The best way is to use a proper SIMD library, like nova-simd
(which is used by SuperCollider). However, there is a bit of a learning curve.
Luckily, modern compilers are quite good at auto vectorization. SIMD vectors are typically 128 or 256 bits wide (some recent additions like AVX512 extend this to 512 bits, but it is not widely used yet), which corresponds to 4-8 single precision floating point numbers.
You can have two calc functions: a generic one that works for all buffer sizes and a specialized one for multiples of 8. In the constructor you check if the buffer size a multiple of 8 (e.g. (mBufLength & 7) == 0
) and select the appropriate calc function.

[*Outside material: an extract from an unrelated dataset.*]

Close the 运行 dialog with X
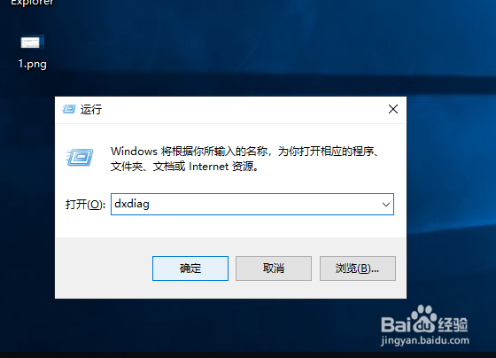496x358 pixels. (393, 109)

In the specialized calc function you can now unroll the loop.
First, you might try to do something like this
void AnalogCurve::next(int nSamples) {
const float* input = in(0);
float factor = *in(1);
float offset = *in(2);
float* out= out(0);
// Distortion formula stolen from
// https://github.com/VCVRack/Fundamental/blob/v1/src/VCO.cpp#L23
for (int i = 0; i < nSamples; i += 8) {
for (int j = 0; j < 8; ++j) {
float x = input[i+j];
float x01 = x * 0.5f + 0.5f;
out[i+j] = (((x01 * factor + offset) * x01 + 3.f) / (x + 4.f));
}
}
}
Unfortunately, this not help much with vectorization [^1]. Why? The input and output pointers might overlap, so whenever you write to out
it could theoretically change any input value. As a consequence, the compiler is forced to fetch each float from memory seperately. Of course, we know that input and output can only overlap at the same sample index, but the compiler doesn’t have this knowledge.
So we have to take it a step further:
void AnalogCurve::next(int nSamples) {
const float* input = in(0);
float factor = *in(1);
float offset = *in(2);
float* out= out(0);
// Distortion formula stolen from
// https://github.com/VCVRack/Fundamental/blob/v1/src/VCO.cpp#L23
for (int i = 0; i < nSamples; i += 8) {
// first cache the input samples
std::array<float, 8> vx;
for (int j = 0; j < 8; ++j) {
vx[j] = input[i+j];
}
// now calculate
for (int j = 0; j < 8; ++j) {
float x = vx[j];
float x01 = x * 0.5f + 0.5f;
out[i+j] = (((x01 * factor + offset) * x01 + 3.f) / (x + 4.f));
}
}
}
This basically tells the compiler that it can store the next 8 input samples in SSE register(s) and safely vectorize. (All variables are now on the stack and writing to the output buffer can’t have any side effects.) The optimizer should completely remove the additional stack copy.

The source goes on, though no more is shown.